::: INFORMATION GIVEN :::
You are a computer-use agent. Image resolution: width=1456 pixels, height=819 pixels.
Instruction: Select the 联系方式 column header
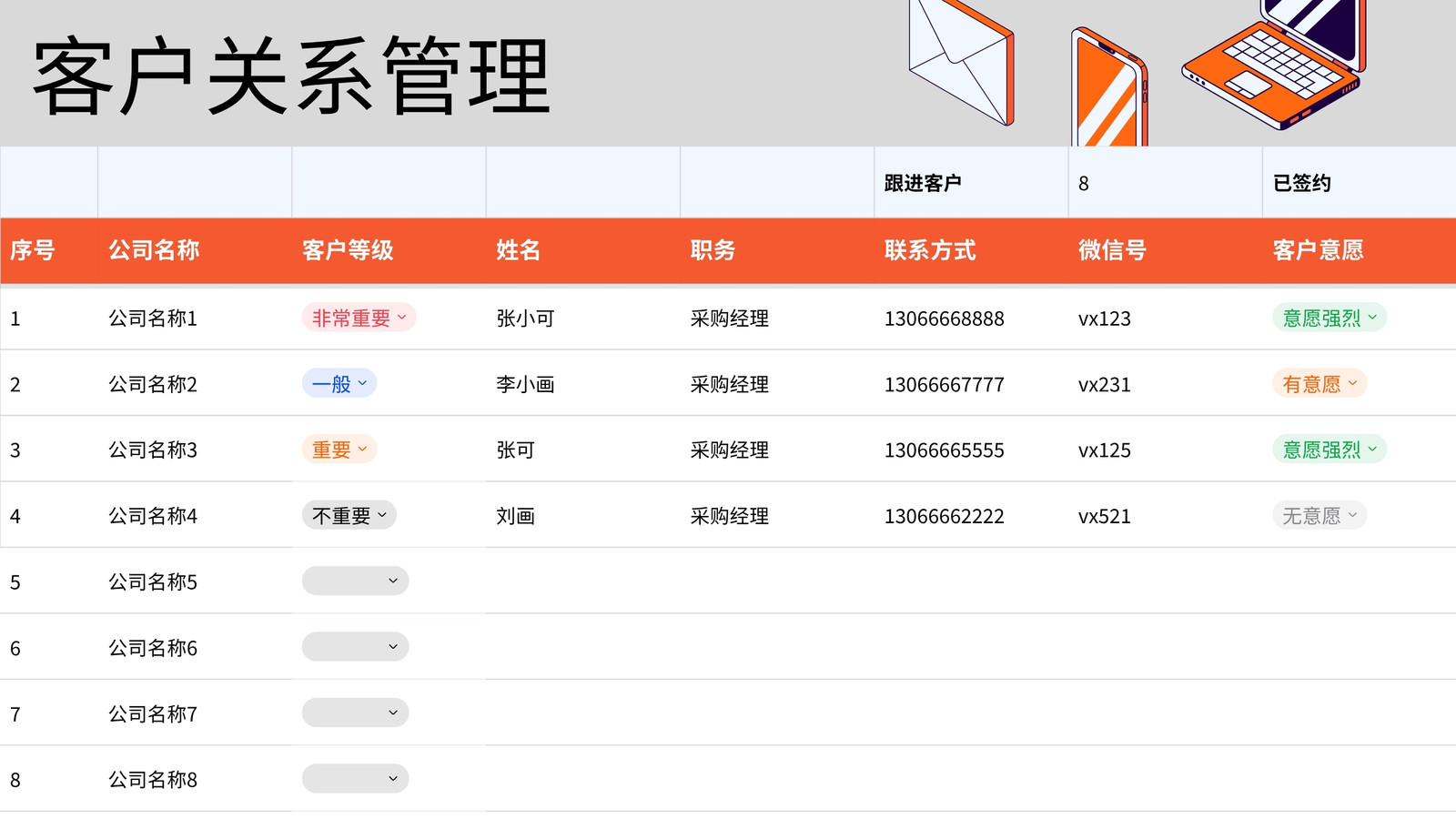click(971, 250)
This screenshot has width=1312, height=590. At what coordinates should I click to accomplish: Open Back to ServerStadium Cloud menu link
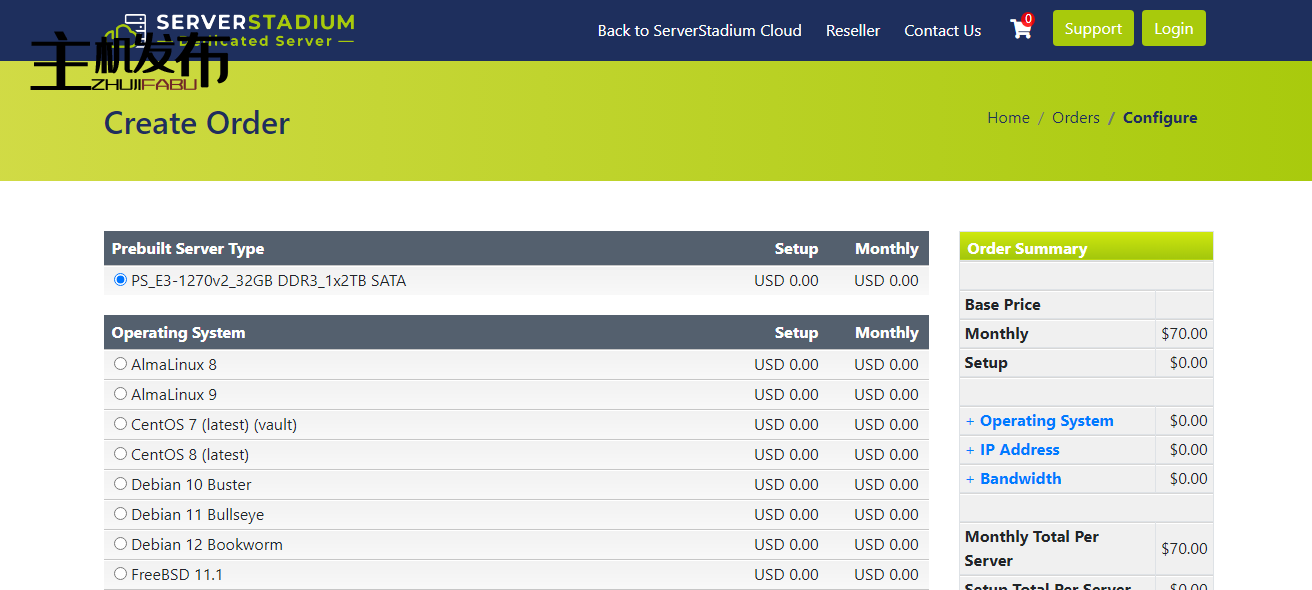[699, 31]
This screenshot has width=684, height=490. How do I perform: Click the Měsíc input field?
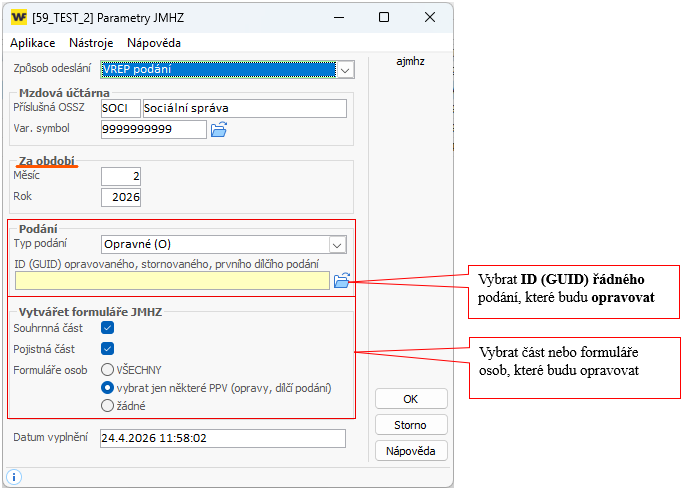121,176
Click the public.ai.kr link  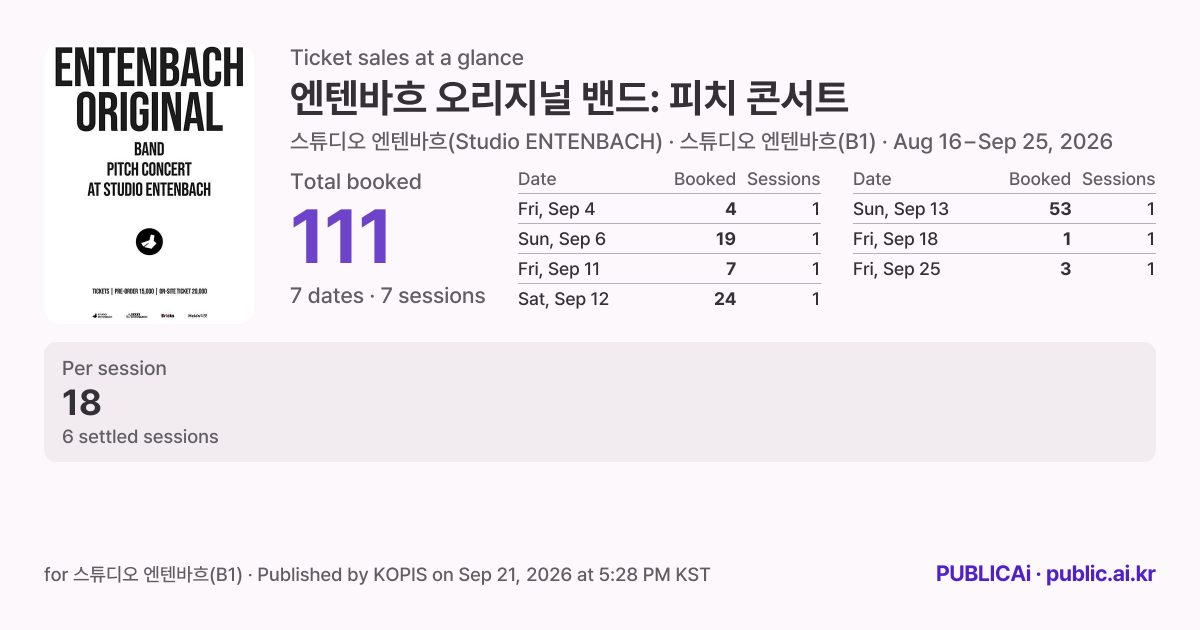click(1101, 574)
:::
::: INFORMATION GIVEN :::
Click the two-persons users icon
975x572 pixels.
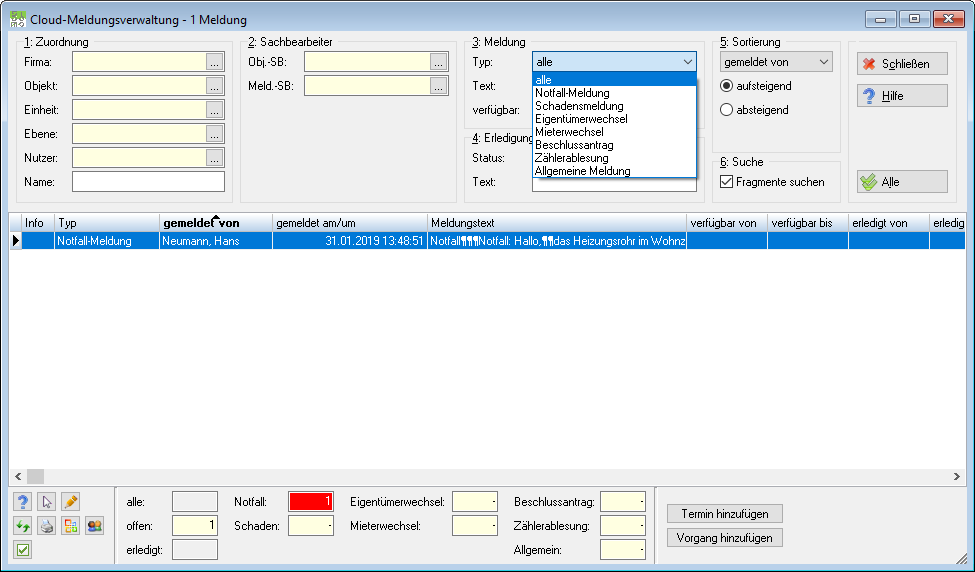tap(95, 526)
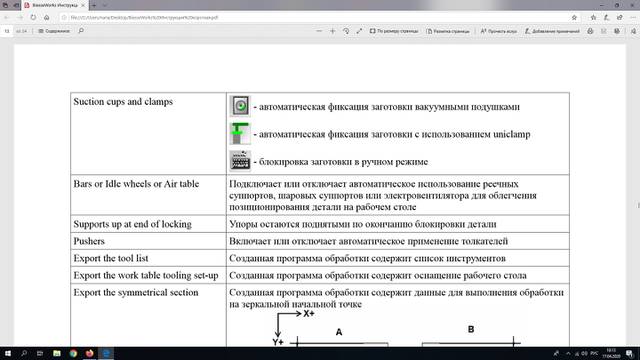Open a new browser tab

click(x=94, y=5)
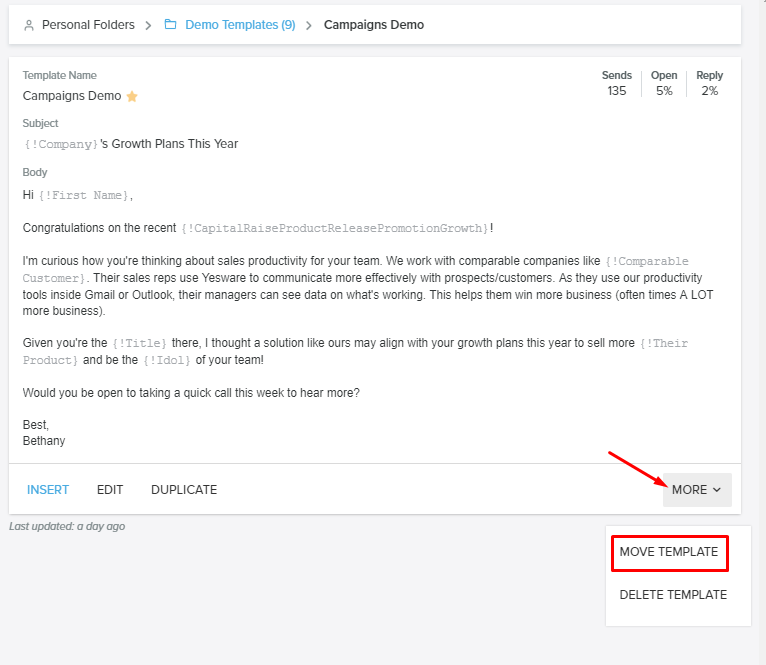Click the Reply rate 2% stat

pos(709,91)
:::
::: INFORMATION GIVEN :::
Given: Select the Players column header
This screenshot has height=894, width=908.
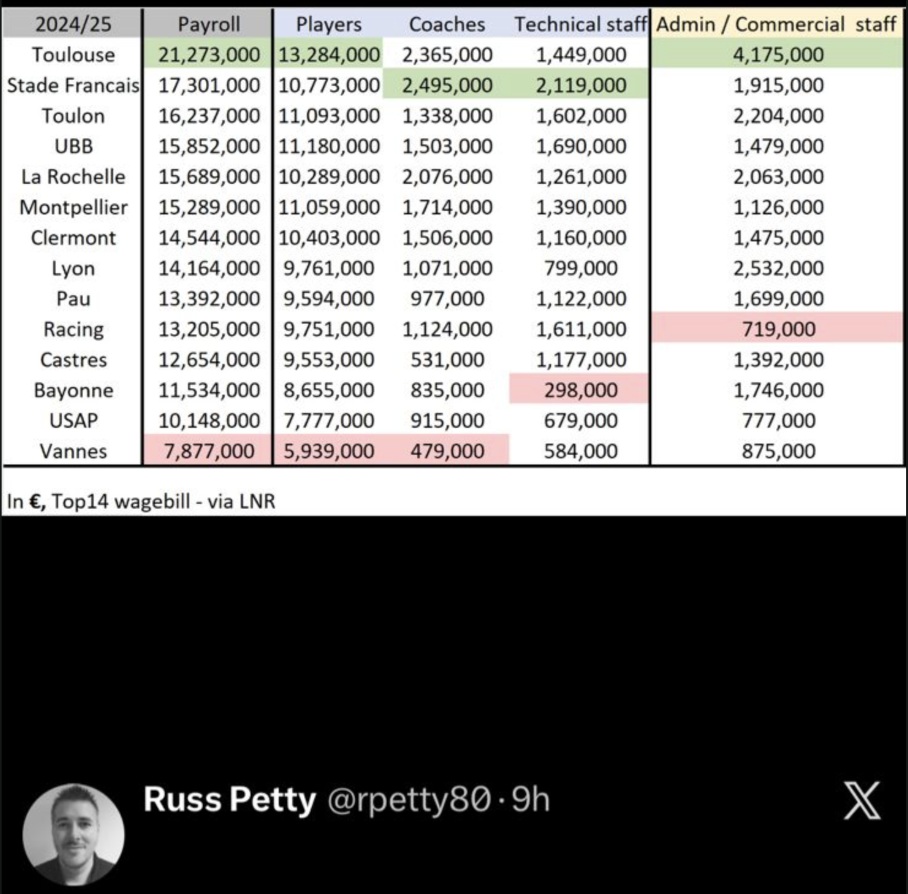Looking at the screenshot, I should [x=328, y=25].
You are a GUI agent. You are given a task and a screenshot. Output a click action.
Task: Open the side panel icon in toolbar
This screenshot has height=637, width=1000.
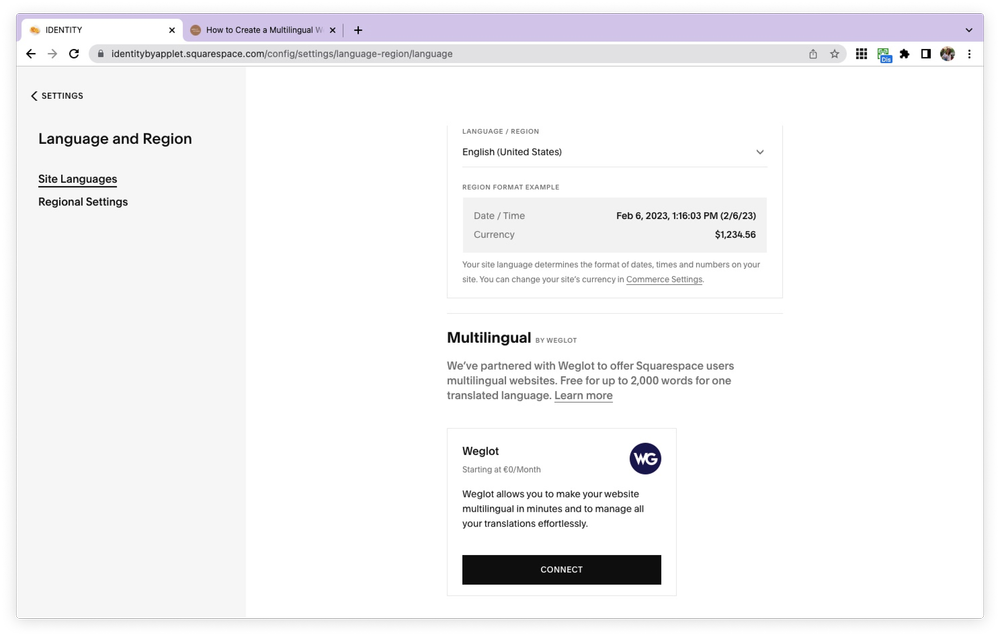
:::
## WORK TO BE COMPLETED
Number of lines holding "icon" in the data: give it, with nothing else.

## SOLUTION
2